Why Usual?
Cryptocurrency needs a fiat-backed stablecoin that is fully on-chain, supported by an infrastructure that ensures enhanced neutrality, transparency, and security.
Usual introduces a model that aims to rebuild Tether fully on-chain. In this system, the issuer is controlled by the holders of the Usual governance token. This includes decision-making over risk policies, the nature of the collateral, and liquidity incentive strategies.
Put an End to the Privatization of Profits
Tether and Circle generated over $10B in revenue in 2023, with valuations exceeding $200B. Yet, none of this wealth is shared with the users who contribute to their success. Usual is designed to provide an alternative to fiat-backed stablecoins that privatize profits from customer deposits while socializing losses. Centralized actors behind major fiat-backed stablecoins replicate the problematic structures of traditional banking, which contradict the principles of decentralized finance.
Usual's approach aims to create a fairer financial system by redistributing value and power more equitably among all users.
Usual's goal is to empower users to become owners of the infrastructure, treasury, and governance of the protocol.

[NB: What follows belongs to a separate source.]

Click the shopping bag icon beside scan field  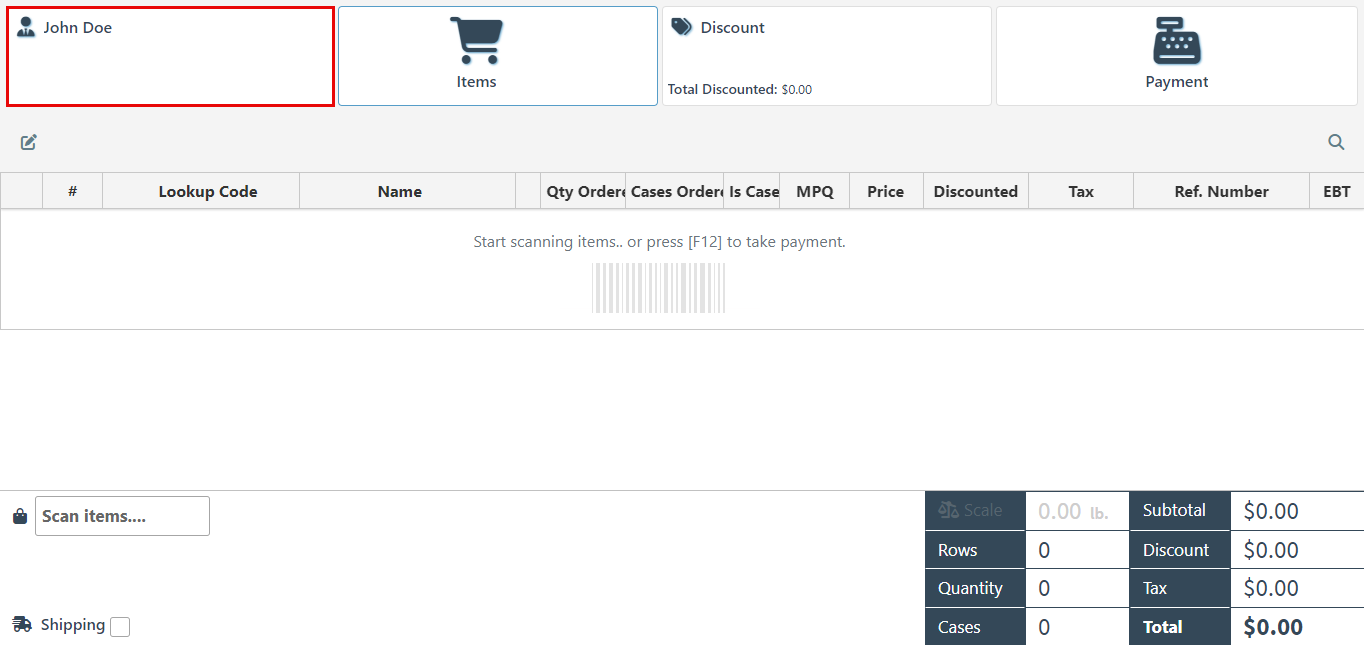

By redistributing 100% of the value and control through its governance token, Usual ensures that its community holds the reins.
The Usual protocol allocates its governance token to users and third parties who contribute value, realigning financial incentives and returning power to the participants within the ecosystem.

Revolutionizing Stablecoin Ownership & Growth Exposure
Unlike traditional stablecoins like Tether, which retain all revenues for their shareholders, or yield-bearing stablecoins that redistribute only yields to users through permissioned mechanisms, Usual takes a transformative approach giving both yield and growth exposure to the user.
How It Works
Usual aggregates the yield generated by the collateral backing its stablecoin into the protocol’s treasury. Rather than redistributing this yield directly as cash flow, the value is retained within the protocol, enhancing the intrinsic worth of the governance token ($USUAL). This token grants users both ownership and decision-making power over the protocol, its treasury, and future revenues, aligning incentives and fostering sustainable growth.
Key Features of Usual’s Model:
Ownership and Revenue Sharing:
Treasury Allocation: 100% of the protocol’s revenues flow into the treasury, and 90% of the ownership of these revenues is distributed to the community via governance tokens.
Actual Cash Flow: Reflecting real-time protocol revenues in the treasury.
Future Cash Flow: Based on potential growth in Total Value Locked (TVL) and protocol revenues.
Governance Rights:
Holders of $USUAL can influence key decisions such as revenue redistribution, collateral management, and risk policies.
Utility Rights:
$USUAL tokens unlock staking opportunities, validator token mechanisms, and “bribing” strategies akin to the Curve War, enabling users to redirect liquidity incentives and enhance token utility.
Why Usual Stands Out
This model not only redistributes revenue but also ownership, creating powerful incentives for early adopters. By aligning interests among participants through transparent, public token distribution, Usual establishes a robust foundation for sustainable growth and decentralized governance. It is a protocol designed to reward community engagement, giving users a meaningful stake in its present and future success.